Vedendo una persona non possiamo sapere se essa è omozigote o eterozigote ad una caratteristica. Per saperlo dobbiamo analizzare il suo patrimonio genetico.
Il fenotipo comprende dunque le caratteristiche biologiche palesi di un individuo, mentre il genotipo riguarda la sua costituzione genetica.
Nelle malattie genetiche chi ha un genotipo proveniente dai due genitori di tipo normale/normale ha anche un fenotipo normale.
Chi ha un genotipo normale/mutato presenta un fenotipo normale (a meno che la mutazione non sia dominante). Chi ha un genotipo mutato/mutato presenta anche un fenotipo mutato.
L’albinismo, per esempio, è un difetto ereditario recessivo dovuto alla mutazione genetica del gene che caratterizza l’enzima tirosinasi.
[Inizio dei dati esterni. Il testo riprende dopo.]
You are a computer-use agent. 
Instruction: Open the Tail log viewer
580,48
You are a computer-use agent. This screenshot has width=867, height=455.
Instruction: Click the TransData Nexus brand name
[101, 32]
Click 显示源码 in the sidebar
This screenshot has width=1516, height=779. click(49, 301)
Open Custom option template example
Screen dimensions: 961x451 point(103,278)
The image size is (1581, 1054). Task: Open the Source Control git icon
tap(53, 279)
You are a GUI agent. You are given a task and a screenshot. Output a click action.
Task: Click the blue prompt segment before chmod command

Gli albini dunque – per essere tali - devono possedere un genotipo omozigote all’albinismo. Questo avviene se entrambi i genitori sono eterozigoti alla malattia ed entrambi hanno quindi un fenotipo normale.
Il 25% della prole sarà quindi omozigote albina e un altro 25% omozigote normale.
Domande da interrogazione
- Qual è il dogma centrale descritto nel capitolo?
- Cosa accade se un nucleotide muta nella beta-globulina?
- Quali sono le conseguenze delle mutazioni strutturali nei geni?
- Come si distinguono le mutazioni dominanti dalle recessive?
- Come si eredita l'albinismo secondo il testo?
Il dogma centrale descrive il processo dal DNA all'RNA e poi alle proteine.
Se un nucleotide muta, ad esempio da GAA a GTA, si produce valina anziché acido glutammico, causando anemia falciforme.
Le mutazioni strutturali possono portare a delezioni, duplicazioni o sostituzioni di nucleotidi, alterando la proteina risultante.
Le mutazioni dominanti si manifestano anche se presenti in una sola copia del gene, mentre le recessive richiedono due copie per manifestarsi.
L'albinismo è un difetto ereditario recessivo che richiede un genotipo omozigote, possibile se entrambi i genitori sono eterozigoti.